Republic v Mohammed Ismail Madey, Abdi Elmoge Abdi, David Kihara Muchiri & Joseph Muchiri Macharia [2016] KEHC 7719 (KLR)
Full Case Text
REPUBLIC OF KENYA
IN THE HIGH COURT OF KENYA AT NAIROBI
CRIMINAL DIVISION
CRIMINAL CASE NO. 75 OF 2011
REPUBLIC …………………………………………..........…………………RESPONDENT
VERSUS
MOHAMMED ISMAIL MADEY …………………………………………..1ST ACCUSED
ABDI ELMOGE ABDI ……………………………….....…………………2ND ACCUSED
DAVID KIHARA MUCHIRI ……………………………..…………………3RD ACCUSED
JOSEPH MUCHIRI MACHARIA ……………………………..…………..4TH ACCUSED
RULING
BACKGROUND
1. The accused persons herein face a charge of murder contrary to Section 203 as read with Section 204 of the Penal Code the particulars of which were that on 21/9/2011 at Thome Area within Nairobi County jointly with others not before the court murdered ANTHONY NAHASHON NGUNJIRI.
2. On 9/10/2011 they took their plea before Mwilu J (as she then was) when a plea of not guilty was entered for all of them. On 24/1/2012 their trial commenced before Kimaru J who took the evidence of five prosecution witness before proceeding on a transfer. On 25/2/2013 the then presiding Judge of the Criminal Division directed that the matter proceed further for hearing before Kimaru J who on 17/2/2014 proceeded with further hearing up to PW10 FRANCIS MATHENGE WANDERI before disqualifying himself from hearing this matter on personal grounds.
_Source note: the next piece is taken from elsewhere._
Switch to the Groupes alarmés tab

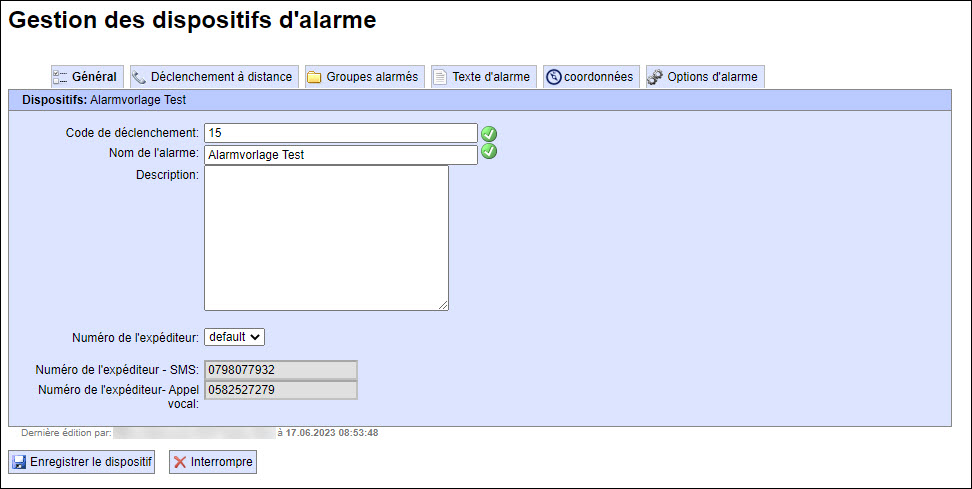click(x=371, y=77)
3. On 22/5/2014 Muchemi J issued Directions under Section 200(3) of the Criminal Procedure Code that the matter proceed from where it had reached which order was confirmed by Lesiit J on 29/10/2014 and retook the evidence of PW10 before the Defence raised an objection through Mr. Sagana Advocate for the 1st and 2nd Accused persons in respect of further witness statement by PW10 and the subject matter of this ruling, on the basis that the said statement was made as a result of remarks allegedly made by Justice Kimaru in the course of the trial and the judge directed that the defence file a formal application in respect of his objection.
APPLICATION
4. By a Notice of Motion dated 27th April, 2015 under Article 50(2)(c) (j) (k) and Article 24 of the Constitution of Kenya 2010 and Section 4 of the ODPP Act the applicants moved the court for the following ORDERS:-
THAT unless leave is granted this court be pleased to restrict the prosecution to evidence and exhibits disclosed to the 1st accused during pre-trial disclosure.
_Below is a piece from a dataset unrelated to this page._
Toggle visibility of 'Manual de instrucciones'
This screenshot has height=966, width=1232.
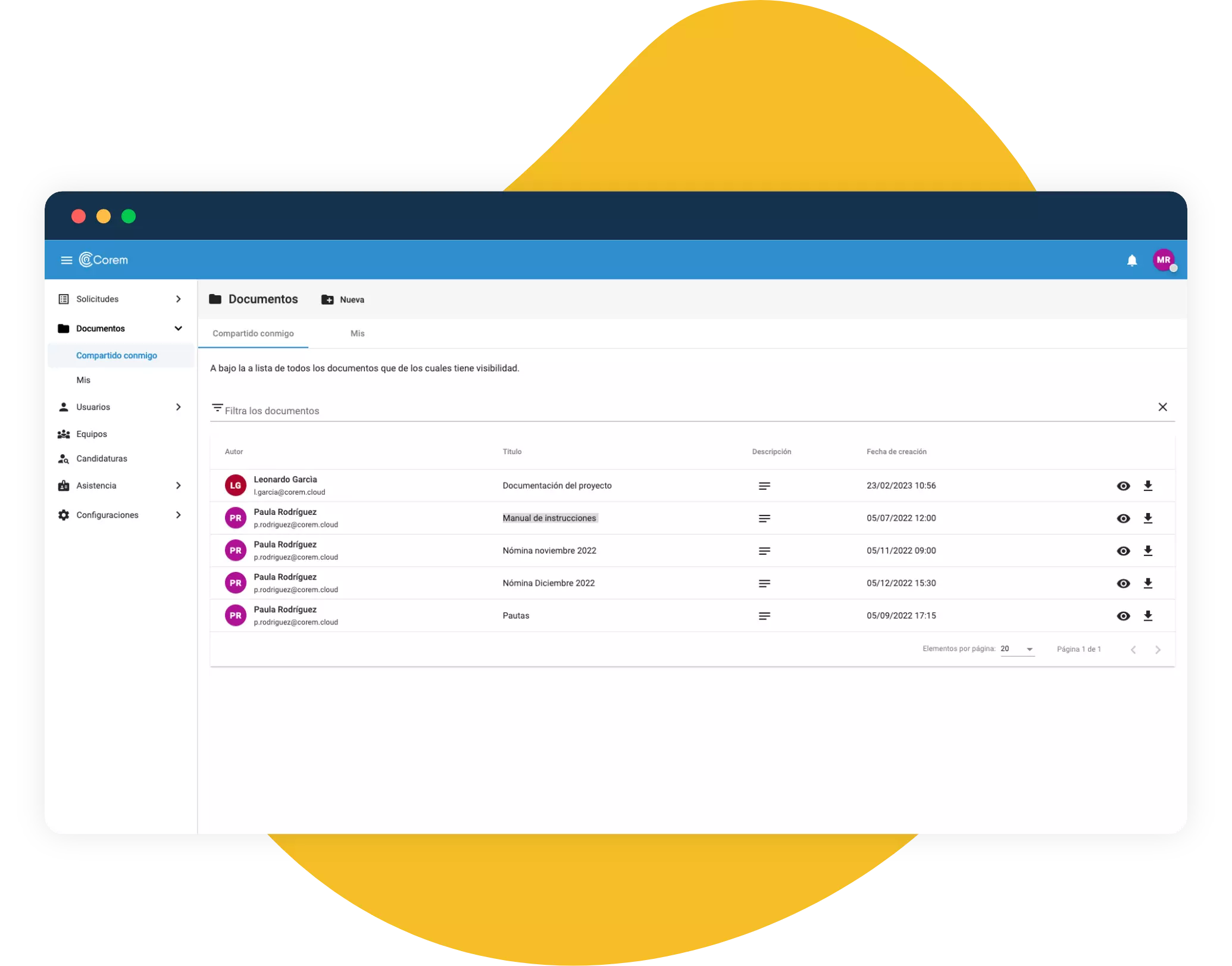pos(1122,518)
THAT this Honourable court be pleased to refrain the prosecution from submitting the further fresh witness statement of PW10 FRANCIS MATHENGE WANDERI or adducing evidence contained therein that is materially different from the evidence in his written statement supplied during the pre-trial.
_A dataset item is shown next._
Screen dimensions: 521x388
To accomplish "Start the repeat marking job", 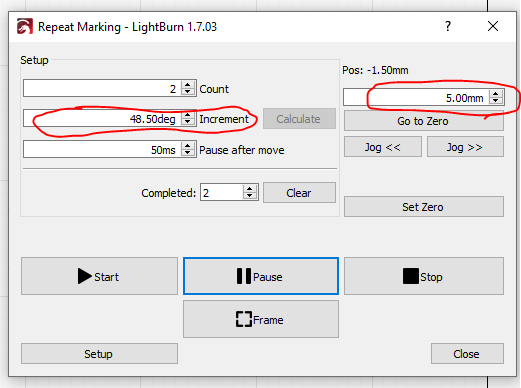I will [x=99, y=276].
5. The application was supported by the affidavit of MOHAMED ISMAIL MADEY in which he deponed that he applied for the prosecution witness statement and exhibits – (Pre-trial disclosure or committal bundle) which order was given in September, 2011 and that he has based his defence which included cross examination of all the prosecution witnesses based upon the witness statements and exhibits supplied to him at the pre-trial. He further stated that during an advanced stage of the trial, Kimaru J who was then the trial judge made a remark in court that the prosecution needed to prove that he knew the deceased was an advocate and not an armed robber as reported to the police in order to prove the murder case against the same.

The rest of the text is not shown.